> Brief: When you reach the line that contains "The height and width of the screenshot is (1120, 1080)." in the data below, start reproducing lines exactly, and stop after the line that contains "Given: Switch to the Render tab".

★ ★ ★

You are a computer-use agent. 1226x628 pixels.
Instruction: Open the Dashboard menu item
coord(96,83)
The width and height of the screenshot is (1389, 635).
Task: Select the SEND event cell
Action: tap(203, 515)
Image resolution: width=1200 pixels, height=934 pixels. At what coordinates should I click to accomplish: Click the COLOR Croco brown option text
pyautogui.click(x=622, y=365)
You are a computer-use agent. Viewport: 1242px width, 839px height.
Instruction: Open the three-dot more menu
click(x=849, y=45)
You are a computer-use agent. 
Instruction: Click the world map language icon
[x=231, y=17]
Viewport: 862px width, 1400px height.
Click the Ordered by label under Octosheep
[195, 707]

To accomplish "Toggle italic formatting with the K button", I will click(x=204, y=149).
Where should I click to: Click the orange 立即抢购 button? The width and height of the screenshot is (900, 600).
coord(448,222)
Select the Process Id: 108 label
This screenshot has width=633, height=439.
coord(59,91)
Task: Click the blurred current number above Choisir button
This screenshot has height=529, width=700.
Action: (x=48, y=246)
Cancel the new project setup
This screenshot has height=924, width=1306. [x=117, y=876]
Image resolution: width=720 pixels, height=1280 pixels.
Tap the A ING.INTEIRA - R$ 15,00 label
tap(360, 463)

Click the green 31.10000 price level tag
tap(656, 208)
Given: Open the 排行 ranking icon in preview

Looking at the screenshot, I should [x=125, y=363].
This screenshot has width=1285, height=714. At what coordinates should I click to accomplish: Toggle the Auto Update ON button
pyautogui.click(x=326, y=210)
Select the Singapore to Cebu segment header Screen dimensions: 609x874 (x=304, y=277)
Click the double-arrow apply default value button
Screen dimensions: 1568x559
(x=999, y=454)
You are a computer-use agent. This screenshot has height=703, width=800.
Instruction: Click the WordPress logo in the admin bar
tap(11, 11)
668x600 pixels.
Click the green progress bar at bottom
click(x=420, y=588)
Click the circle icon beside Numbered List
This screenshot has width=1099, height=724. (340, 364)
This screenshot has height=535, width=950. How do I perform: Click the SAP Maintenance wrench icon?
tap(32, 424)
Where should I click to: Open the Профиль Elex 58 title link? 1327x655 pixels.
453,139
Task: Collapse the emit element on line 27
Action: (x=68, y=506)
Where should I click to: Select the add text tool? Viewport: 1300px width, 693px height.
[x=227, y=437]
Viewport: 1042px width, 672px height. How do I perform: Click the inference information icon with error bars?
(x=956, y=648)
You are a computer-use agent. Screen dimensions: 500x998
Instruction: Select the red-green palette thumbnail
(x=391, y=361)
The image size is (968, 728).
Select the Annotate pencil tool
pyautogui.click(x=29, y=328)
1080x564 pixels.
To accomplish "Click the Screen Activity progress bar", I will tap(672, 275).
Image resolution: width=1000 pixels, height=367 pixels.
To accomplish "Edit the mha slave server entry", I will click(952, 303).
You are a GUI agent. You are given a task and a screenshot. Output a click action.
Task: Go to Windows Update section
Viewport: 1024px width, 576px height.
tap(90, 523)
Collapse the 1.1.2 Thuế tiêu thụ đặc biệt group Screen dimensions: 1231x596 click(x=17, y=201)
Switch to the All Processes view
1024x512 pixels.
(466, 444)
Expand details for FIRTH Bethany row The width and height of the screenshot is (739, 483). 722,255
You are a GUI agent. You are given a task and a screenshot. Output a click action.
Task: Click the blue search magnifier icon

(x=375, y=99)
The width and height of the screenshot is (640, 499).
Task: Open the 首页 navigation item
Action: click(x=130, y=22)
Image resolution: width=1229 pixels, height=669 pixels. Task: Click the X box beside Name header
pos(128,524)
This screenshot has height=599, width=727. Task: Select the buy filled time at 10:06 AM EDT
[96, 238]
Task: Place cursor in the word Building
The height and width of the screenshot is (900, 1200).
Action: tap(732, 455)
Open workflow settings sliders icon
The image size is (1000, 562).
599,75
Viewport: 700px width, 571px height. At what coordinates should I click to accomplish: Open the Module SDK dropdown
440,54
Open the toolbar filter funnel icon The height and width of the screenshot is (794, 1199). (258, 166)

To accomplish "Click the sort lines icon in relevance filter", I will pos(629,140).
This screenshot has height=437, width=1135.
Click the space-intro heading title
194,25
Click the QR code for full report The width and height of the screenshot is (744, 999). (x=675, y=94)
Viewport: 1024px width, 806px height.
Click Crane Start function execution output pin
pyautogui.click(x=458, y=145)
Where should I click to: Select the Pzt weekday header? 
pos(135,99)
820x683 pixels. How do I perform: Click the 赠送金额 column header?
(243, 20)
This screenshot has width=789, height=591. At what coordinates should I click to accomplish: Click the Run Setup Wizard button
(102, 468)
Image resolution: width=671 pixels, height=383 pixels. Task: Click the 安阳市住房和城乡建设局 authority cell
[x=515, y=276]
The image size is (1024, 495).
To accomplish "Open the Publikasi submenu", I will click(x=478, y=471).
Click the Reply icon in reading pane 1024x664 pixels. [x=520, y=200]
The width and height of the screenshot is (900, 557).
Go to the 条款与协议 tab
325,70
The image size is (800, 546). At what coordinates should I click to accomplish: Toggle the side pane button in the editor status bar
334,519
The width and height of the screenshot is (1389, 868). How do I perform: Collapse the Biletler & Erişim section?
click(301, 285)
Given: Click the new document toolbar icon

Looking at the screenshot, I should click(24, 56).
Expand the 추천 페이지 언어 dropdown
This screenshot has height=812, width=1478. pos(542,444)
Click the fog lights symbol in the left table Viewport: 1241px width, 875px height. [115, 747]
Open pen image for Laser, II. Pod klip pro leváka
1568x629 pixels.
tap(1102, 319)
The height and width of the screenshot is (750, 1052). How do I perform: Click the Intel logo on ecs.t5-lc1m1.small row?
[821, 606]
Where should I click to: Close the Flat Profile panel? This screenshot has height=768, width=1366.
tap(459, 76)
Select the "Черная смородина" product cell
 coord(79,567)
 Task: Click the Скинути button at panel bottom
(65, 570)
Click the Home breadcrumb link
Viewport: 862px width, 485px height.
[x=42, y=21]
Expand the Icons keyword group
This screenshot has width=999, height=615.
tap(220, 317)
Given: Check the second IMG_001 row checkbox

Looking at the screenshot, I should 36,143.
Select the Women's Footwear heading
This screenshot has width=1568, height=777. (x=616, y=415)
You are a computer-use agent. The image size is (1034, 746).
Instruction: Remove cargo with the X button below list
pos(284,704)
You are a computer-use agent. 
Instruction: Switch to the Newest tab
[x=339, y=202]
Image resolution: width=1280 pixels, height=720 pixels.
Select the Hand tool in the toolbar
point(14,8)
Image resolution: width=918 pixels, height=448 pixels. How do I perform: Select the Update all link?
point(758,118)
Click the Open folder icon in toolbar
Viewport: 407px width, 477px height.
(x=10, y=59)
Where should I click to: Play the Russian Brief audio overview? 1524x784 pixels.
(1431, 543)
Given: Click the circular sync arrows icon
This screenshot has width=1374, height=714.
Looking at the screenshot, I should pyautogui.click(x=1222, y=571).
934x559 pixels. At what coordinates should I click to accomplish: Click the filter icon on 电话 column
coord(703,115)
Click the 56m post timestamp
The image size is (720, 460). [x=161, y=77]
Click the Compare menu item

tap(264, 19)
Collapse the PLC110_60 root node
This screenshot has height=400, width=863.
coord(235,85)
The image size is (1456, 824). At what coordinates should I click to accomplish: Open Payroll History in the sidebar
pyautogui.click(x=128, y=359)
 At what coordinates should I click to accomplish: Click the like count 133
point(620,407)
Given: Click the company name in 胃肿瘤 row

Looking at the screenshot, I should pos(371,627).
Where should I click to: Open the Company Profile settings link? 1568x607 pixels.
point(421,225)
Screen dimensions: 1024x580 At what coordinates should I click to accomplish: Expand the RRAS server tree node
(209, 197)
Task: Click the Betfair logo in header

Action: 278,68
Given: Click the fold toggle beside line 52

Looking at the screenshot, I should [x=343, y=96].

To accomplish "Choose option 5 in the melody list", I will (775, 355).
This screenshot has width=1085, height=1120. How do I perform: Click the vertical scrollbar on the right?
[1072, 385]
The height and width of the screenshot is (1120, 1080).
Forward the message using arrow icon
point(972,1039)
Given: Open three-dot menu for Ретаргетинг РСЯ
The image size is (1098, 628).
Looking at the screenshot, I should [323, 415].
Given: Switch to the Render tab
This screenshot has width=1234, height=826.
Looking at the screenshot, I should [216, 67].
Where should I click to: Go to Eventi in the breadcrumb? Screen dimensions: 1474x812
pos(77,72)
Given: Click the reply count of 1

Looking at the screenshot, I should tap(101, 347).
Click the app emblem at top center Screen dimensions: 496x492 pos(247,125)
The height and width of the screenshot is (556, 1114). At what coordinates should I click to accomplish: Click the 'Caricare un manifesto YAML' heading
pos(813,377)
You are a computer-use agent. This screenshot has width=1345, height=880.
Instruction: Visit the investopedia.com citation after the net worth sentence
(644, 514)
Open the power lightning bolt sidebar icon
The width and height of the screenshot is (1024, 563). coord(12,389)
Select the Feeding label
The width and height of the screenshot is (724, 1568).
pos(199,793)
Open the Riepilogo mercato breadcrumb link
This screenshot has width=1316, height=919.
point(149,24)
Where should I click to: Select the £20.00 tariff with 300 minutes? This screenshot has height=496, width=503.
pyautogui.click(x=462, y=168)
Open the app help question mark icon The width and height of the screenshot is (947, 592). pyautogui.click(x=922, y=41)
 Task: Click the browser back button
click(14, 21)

★ ★ ★

> Task output:
The height and width of the screenshot is (1120, 1080).
Forward the message using arrow icon
point(972,1039)
Given: Open three-dot menu for Ретаргетинг РСЯ
The image size is (1098, 628).
Looking at the screenshot, I should [323, 415].
Given: Switch to the Render tab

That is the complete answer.